В честь великого амурского землепроходца Ерофея Хабарова, -  убеждены  нынешние жители России. Так ли?
 
    Мало кому приходит в голову, что  мы в своей уверенности уподобляемся людям, которые склонны считать, что если в пригороде Москвы появится поселок Лужково, то это непременно в память бывшего мэра столицы, а если село Березовское близ Тольятти, то, конечно же, в честь Бориса Абрамовича Березовского, даже если это село расположено среди бескрайних березовых рощ.

    Увы, старинное  русское слово «хабар» уже давно  вышло из житейского употребления и большинство нынешних россиян понятия не имеют, какое смысловое значение кроется за этим словом. Между тем во второй половине Х1Х столетия это слово было в широком употреблении.

    Обратимся к знаменитому словарю В. Даля, который, к слову сказать, во времена Муравьева-Амурского только что был издан и являлся, как нынче говорят, бестселлером. «Хабар, хабара, - пишет Даль, - старинное русское слово, означавшее удачу, везение, счастье, прибыток, барыш, поживу. К этому добавим, что в словаре русских синонимов рядом со словом «хабар» называют слова: прибыль,  добыча,  доход, выигрыш.

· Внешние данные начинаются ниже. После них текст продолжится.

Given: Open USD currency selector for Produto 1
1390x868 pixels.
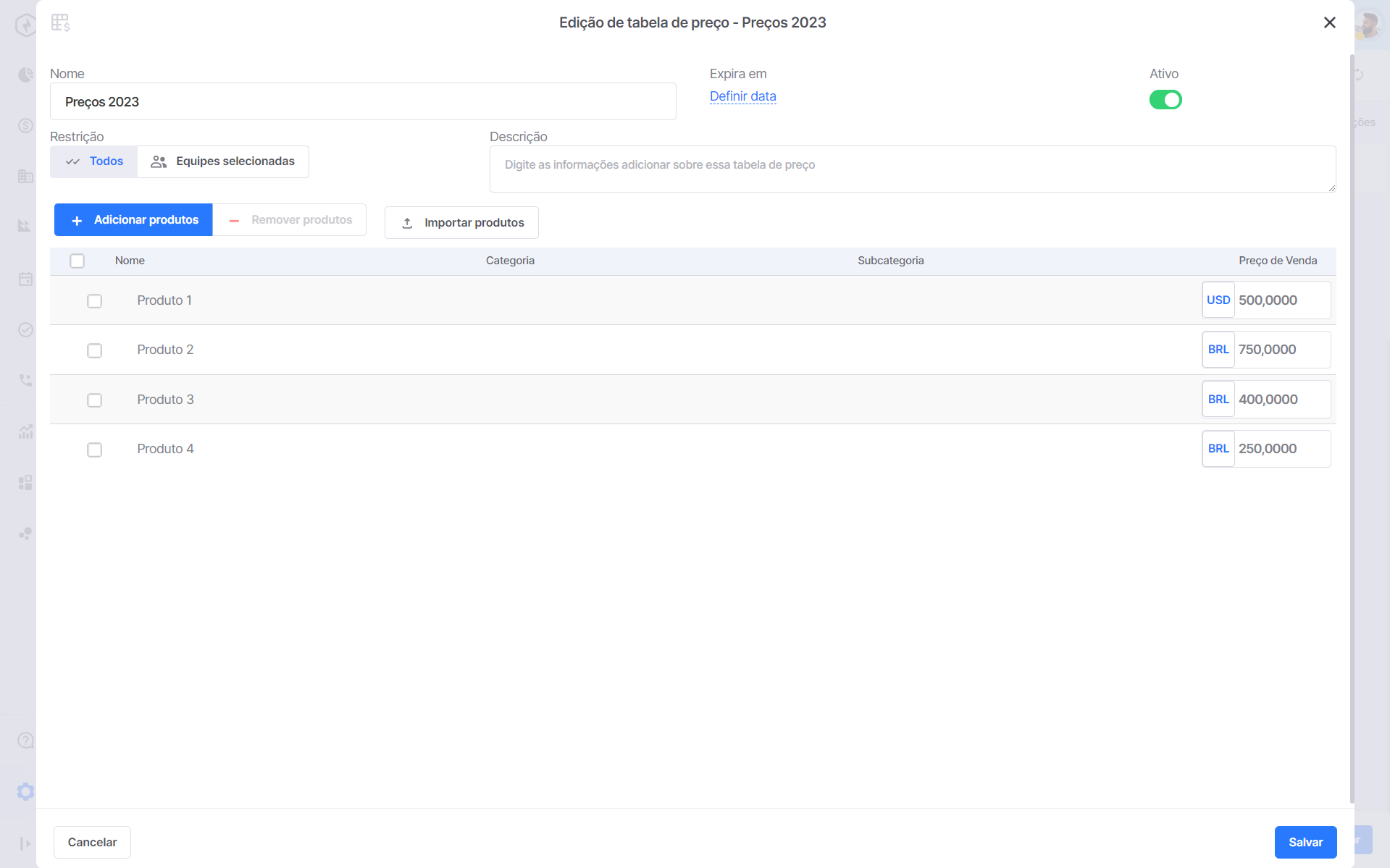Looking at the screenshot, I should click(1218, 300).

Хабарное дельце – удачное, с выгодой. 

    Таким образом, название нового поселения, - Хабарово имело всем тогда понятное, не требовавшее пояснений нарицательное значение счастливого (удачного) приобретения, что вполне соответствовало значению для России Айгунского договора. К Ерофею Хабарову и его походу по Амуру это название, смею предположить, не имело никакого отношения. Дело в том, что нет никаких исторических свидетельств, подтверждающих такое суждение. Ни в сохранившихся официальных документах того времени, ни в письмах Муравьева, ни в воспоминаниях его спутников. Они  лишь констатируют факт названия нового поселения Хабаровкой без каких либо комментариев. Это можно расценивать так, что смысл  названия не нуждался в каких-либо пояснениях, подобно тому, как не нуждаются в них названия  таких городов, как Холмогоры,  Новгород, Владикавказ, Царицын, Березов, Владивосток, да   и многих других.

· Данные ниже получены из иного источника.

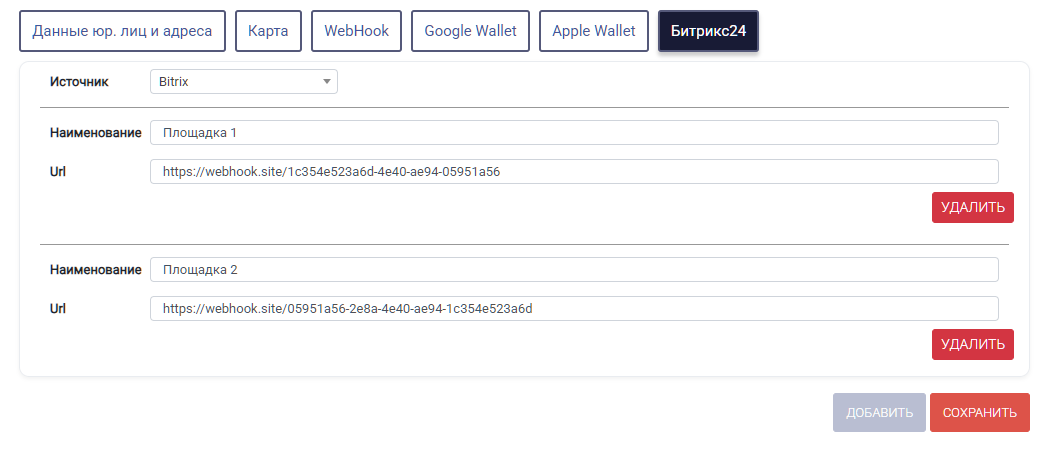Click the Url field of Площадка 1

[574, 171]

    И все же маловероятно, чтобы, наименовав этот стратегически важный пункт, Муравьев не аргументировал бы своего решения. Можно было ожидать, что эти аргументы он изложил в письме  великому князю Константину Николаевичу, отправленному вскоре после описываемых событий, - 11 июля 1858 года. Однако в открытой печати мы встречаем лишь выдержки из этого письма, не связанные с наименованием нового поселения. Говориться лишь о том, что «…13-й линейный батальон он расположил на правом берегу главного русла Амура, так сказать, в подкрепление казачьей линии на Амуре и Уссури…», и о том, что пароход «Амур» к его приезду  стоял «… в 40 верстах на главном русле …». О мотивах, определивших название нового поселения, в этих вырезках  ничего не сказано. А ведь, казалось бы,  Муравьев по долгу службы   обязан был  информировать великого князя, являвшегося председателем Особого Амурского комитета, о  названии этого стратегически важного пункта. Причем не только информировать,  но и согласовать с ним это решение с изложением соответствующих аргументов, подобно тому, как он это сделал в отношении Благовещенска.

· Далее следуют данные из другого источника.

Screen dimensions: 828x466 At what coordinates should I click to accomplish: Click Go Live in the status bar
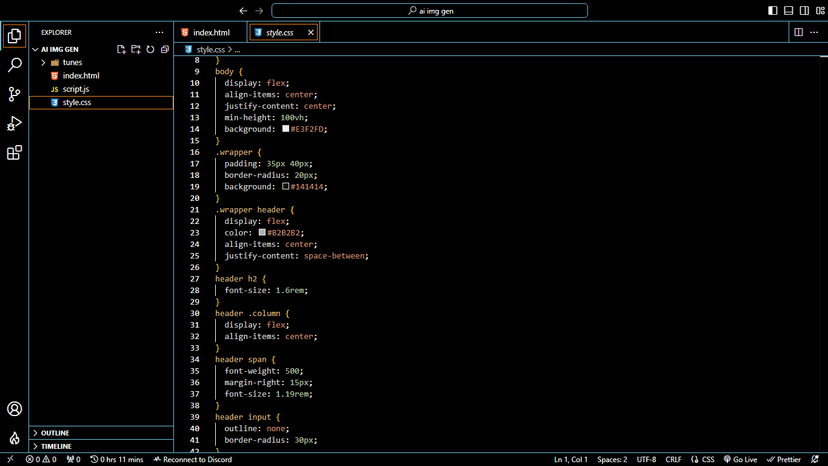[739, 460]
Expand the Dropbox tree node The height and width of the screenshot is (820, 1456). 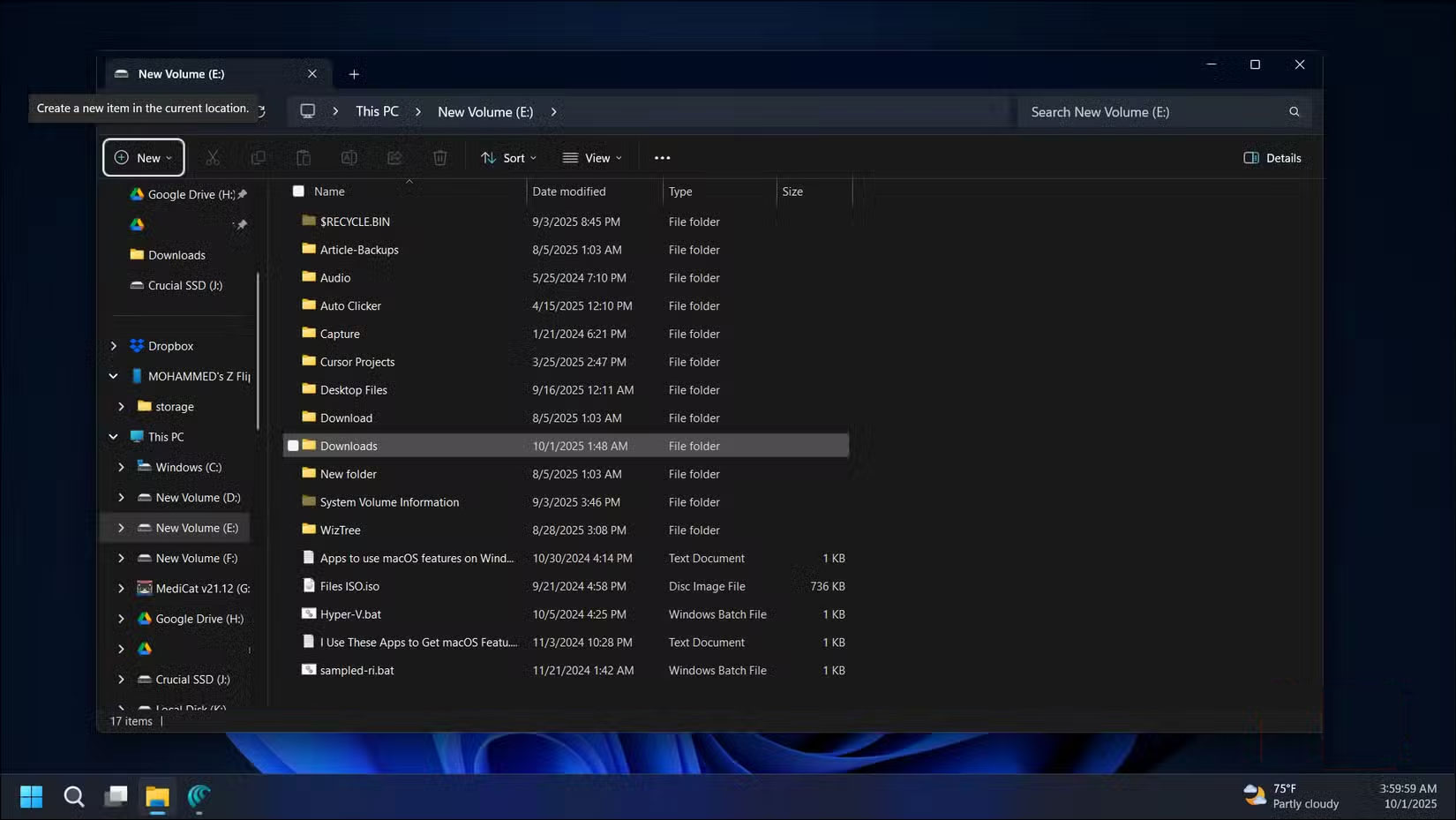click(114, 346)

    Если бы достоянием историков стало собственное заявление Муравьева о том, что он назвал это поселение в память о Ерофее Хабарове, или об этом сообщили бы в своих воспоминаниях его спутники, то  это, без сомнения, цитировалось бы в каждой публикации об истории города Хабаровска. Однако мы встречаем лишь упоминание о том, что Муравьев сам выбрал место для будущего поселения и назвал его Хабаровкой. При этом иногда еще и добавляют: «по преданию».

    В свете нынешних представлений сомневаться в том, что город назван в память о землепроходце Ерофее Хабарове, действительно  может показаться абсурдным. Но как же тогда объяснить эти неувязки? Необходимость тщательного изучения всех обстоятельств с целью  установления исторической истины диктуется уже хорошо  известной историкам практикой купирования исторических документов, имевшей место в нашей стране в течение многих десятилетий.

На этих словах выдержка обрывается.